Strona główna NEWS „Nie zarabiam na pokazywaniu startupów”. Wywiad z Maciejem Kaweckim

„Nie zarabiam na pokazywaniu startupów”. Wywiad z Maciejem Kaweckim

przez Katarzyna Mokrzycka

To, co by pomogło naszym startupom to zdrowe środowisko inwestorskie, które ma kapitał otwarty na podejmowanie ryzyka. W Polsce bardzo brakuje takiego kapitału – mówi dr Maciej Kawecki*, popularyzator polskich innowacji.

Katarzyna Mokrzycka, 300Gospodarka: W ciągu 2022 roku w swoich mediach społecznościowych opisał pan kilkadziesiąt, może nawet kilkaset nowych polskich wynalazków opracowywanych w różnych miejscach w Polsce. Jaki był zatem ten rok dla polskiej wynalazczości? Czy zauważa pan postęp w tym, co robią polscy wynalazcy, polskie uczelnie, polskie instytuty badawcze, ale także prywatne firmy?

Dr Maciej Kawecki: To był dobry rok jeżeli chodzi o naukę – nie tylko w Polsce, także na świecie. Powiedziałbym nawet, że to był rok w jakiś sposób wyjątkowy. Największe rzeczy bardzo często rodzą się w kryzysie, a taki właśnie był ten rok – zdominowany przez wpływy pandemii i wojny. Kryzys służby zdrowia, zachwianie łańcuchów dostaw, kryzys gospodarczy, wojna – to czynniki, które paradoksalnie stymulują rozwój.

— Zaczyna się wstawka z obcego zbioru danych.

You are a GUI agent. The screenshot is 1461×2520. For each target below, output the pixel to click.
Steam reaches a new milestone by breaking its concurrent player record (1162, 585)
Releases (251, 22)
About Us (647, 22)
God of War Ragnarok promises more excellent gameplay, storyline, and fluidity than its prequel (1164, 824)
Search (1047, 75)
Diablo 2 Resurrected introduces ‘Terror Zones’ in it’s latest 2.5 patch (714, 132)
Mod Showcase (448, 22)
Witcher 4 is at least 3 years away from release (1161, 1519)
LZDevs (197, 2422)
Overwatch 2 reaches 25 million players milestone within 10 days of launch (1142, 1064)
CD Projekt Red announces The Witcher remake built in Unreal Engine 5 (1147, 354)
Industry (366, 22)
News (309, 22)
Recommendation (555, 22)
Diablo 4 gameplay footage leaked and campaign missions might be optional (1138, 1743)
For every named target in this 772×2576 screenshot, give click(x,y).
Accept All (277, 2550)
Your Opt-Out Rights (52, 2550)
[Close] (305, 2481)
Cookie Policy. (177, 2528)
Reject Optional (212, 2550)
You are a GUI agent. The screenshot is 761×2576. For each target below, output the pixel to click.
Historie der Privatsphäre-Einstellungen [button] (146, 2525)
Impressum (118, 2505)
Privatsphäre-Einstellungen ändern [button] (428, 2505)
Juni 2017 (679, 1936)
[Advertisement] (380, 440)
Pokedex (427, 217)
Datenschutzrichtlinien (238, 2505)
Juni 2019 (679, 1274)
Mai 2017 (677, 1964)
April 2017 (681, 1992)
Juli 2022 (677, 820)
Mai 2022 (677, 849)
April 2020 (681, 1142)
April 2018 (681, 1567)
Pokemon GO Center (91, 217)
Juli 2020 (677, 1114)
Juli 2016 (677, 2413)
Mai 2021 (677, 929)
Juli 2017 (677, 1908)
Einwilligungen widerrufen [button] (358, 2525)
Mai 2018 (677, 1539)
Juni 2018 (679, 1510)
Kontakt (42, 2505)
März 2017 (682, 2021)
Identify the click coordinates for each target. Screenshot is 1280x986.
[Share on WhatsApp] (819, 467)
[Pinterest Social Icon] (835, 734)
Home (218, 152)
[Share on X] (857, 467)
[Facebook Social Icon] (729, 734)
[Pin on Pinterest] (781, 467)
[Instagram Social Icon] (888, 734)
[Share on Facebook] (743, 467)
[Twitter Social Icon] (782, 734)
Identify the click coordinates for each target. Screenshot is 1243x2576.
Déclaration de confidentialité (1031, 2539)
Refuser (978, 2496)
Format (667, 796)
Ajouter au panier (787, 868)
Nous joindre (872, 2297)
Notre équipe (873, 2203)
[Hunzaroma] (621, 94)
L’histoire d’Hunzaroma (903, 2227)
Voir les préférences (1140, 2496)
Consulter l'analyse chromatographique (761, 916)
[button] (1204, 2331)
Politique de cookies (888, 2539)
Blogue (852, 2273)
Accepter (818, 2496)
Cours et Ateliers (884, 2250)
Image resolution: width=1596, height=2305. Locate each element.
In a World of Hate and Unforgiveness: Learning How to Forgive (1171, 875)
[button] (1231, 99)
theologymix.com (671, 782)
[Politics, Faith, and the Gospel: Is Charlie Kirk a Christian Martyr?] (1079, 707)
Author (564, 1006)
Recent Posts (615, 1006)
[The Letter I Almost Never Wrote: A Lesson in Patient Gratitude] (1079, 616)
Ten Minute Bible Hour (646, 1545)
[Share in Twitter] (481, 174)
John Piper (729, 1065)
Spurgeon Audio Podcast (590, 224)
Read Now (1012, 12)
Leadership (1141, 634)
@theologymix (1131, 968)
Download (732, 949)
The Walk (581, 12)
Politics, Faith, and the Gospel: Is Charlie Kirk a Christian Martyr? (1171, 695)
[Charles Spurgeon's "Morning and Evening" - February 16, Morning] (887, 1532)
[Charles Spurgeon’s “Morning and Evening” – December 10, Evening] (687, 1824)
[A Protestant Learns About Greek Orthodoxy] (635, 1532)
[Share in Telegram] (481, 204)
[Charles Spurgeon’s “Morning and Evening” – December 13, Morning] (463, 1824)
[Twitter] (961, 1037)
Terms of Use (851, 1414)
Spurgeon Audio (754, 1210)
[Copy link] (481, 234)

Wydaje się, że ogromna ilość innowacji, które w czasie pandemicznym rozwijane były gdzieś przy biurkach, w jakichś laboratoriach, w tym roku ujrzała światło dzienne. To jest bardzo zauważalne. To był dobry rok zwłaszcza dla technologii medycznych – one do mnie najsilniej docierały i one były warte największych pochwał.

Co wpływa na polską innowacyjność? Co jej pomaga, a co ją infekuje?

To co pomaga innowacyjności, to na pewno polska nauka, ośrodki akademickie. To co by pomogło to zdrowe środowisko inwestorskie, które ma kapitał otwarty na podejmowanie ryzyka. W Polsce bardzo brakuje takiego kapitału.

Brakuje nam też smart money – to relacja z inwestorem, który przekazuje nie tylko pieniądze, ale przekazuje start-upowi również swoją wiedzę, jest mentorem, uczy naukowców biznesowego podejścia, udostępnia kontakty.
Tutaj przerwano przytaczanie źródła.